BRIEF: Write the next few paragraphs of the passage about sharecroppers who always "broke even" and the work of Amzie Moore, picking up right after its last sentence. Ignore the items that follow the passage.

PASSAGE PROVIDED:
⁂
Their stories reminded me of a joke I heard a few weeks later, from a lawyer friend. One old Negro used to boast that he always broke even. At the end of the year when it came time to settle, the owner used to say–“I don’t owe you nothin’ and you don’t owe me nothin’–we just break even.” If there was a drought, they broke even, if there was a bumper crop, they broke even. So a friend of the old Negro said to him, “Jim, you just drop by a couple of bales of cotton at my house as you come from the gin, before you go settle up accounts, and see how it works.” So the cotton was delivered, the accounting worked over–(it always took a long time) and there was a great show of figuring, and long and many items to add and subtract, and while the page was filling up with figures the boss said, “Well, boy, I guess we just about broke even, you don’t owe me nothin’ and I don’t owe you nothin’.”
“Well, what about them two bales I left off at lawyer Clayton’s?”The boss never batted an eye. He just said reproachfully, “Now what a shame, boy, I’ll just have to do all that figuring all over again.”
Jim Perry will say I’m stealing one of his stories, but it illustrates the point, and he added sadly, “there’s more truth than fiction in it.”
It isn’t just that the Negro can’t read or write. He often can’t figure. And seeing the school houses that have been allotted the Negro, one doesn’t wonder. It is good to feel the strength of such men as Amzie Moore, who pledges himself to stick it out, to keep on working for the Negro until he attains more beginning of justice. And I hope he is able to hold the younger leaders there, who are tempted to go north by the intimidations of those around them.I mention in my appeal how in one of the cars in which I drove around there was a crater-like hole made perhaps by a bullet, shot from some ambush to frighten or to kill the man that sat behind the wheel. His crime was being an educated Negro, and a spirited one, with a French background, from the coastal region, and he had written a ballad about Emmett Till. He sang me a chorus of it as we drove along the back roads, and his great voice boomed out startlingly in the stillness of the countryside.
⁂
DATASET:
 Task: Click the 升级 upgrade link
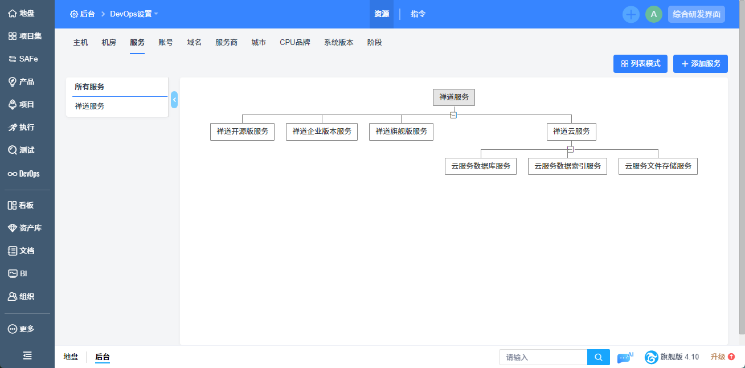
⁂
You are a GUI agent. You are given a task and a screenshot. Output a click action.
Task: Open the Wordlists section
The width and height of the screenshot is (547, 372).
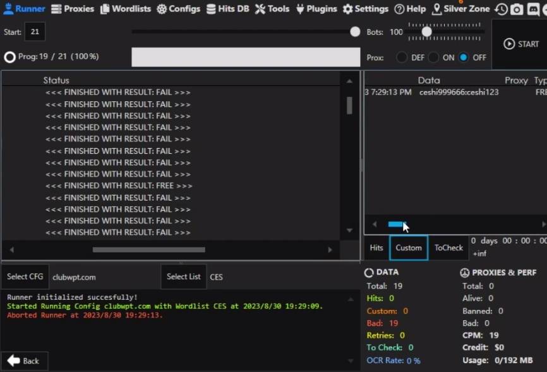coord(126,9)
⁂
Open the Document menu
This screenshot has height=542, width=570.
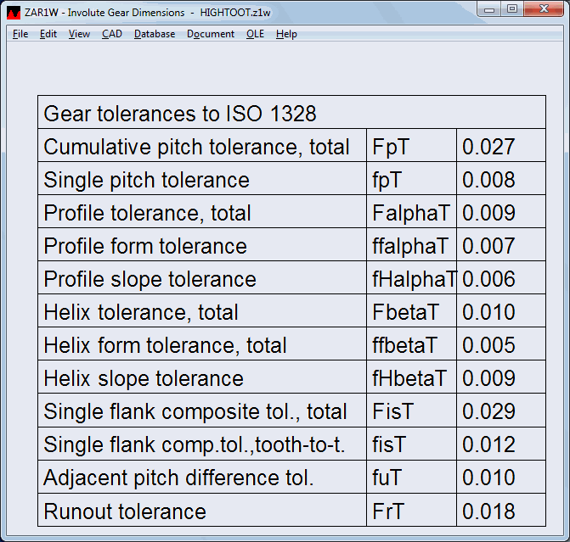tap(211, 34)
⁂
WRITTEN RESPONSE:
There are many groups of singers, and they go around to all the little churches and sing of the woes of their race. I don’t know how many white mean ever hear these songs. But the comfort the heart and strengthen the spirit to endure, to plan, to persevere in their vision of a better life for their own.
Next month I will write of Fr. Williams, a Negro Father of the Society of the Divine Word, and of the work of the lay apostolate at Greenwood, Mississippi, and of the Franciscan sisters from Lacrosse at Canton, and of Fr. Justin, Fr. Kieran, Fr. Francis and other priests of the Missionary Servants of the Most Blessed Trinity, who are working in fields that have never been tilled before, back in the hinterlands, in the woods, or in small towns, and building a truly tremendous and impressive record, both in the buildings they have erected (much of the labor with their hands) and reaching the poorest and most neglected of God’s children.
It will take quite a few articles to tell the story of these missions and their work, and there will be another story too of the communities of Koinonia in Americus and Macedonia, Georgia. The first, a thousand miles south of New York, and down in the rolling country of South Georgia, and the other north, near the North Carolina state line, in the mountains, where fields have to be scratched out on the hillsides and where brooks ripple under plank bridges , living water and as refreshing as the people themselves are in their lives, holding out hope of another way of life, community for lay people, for the family.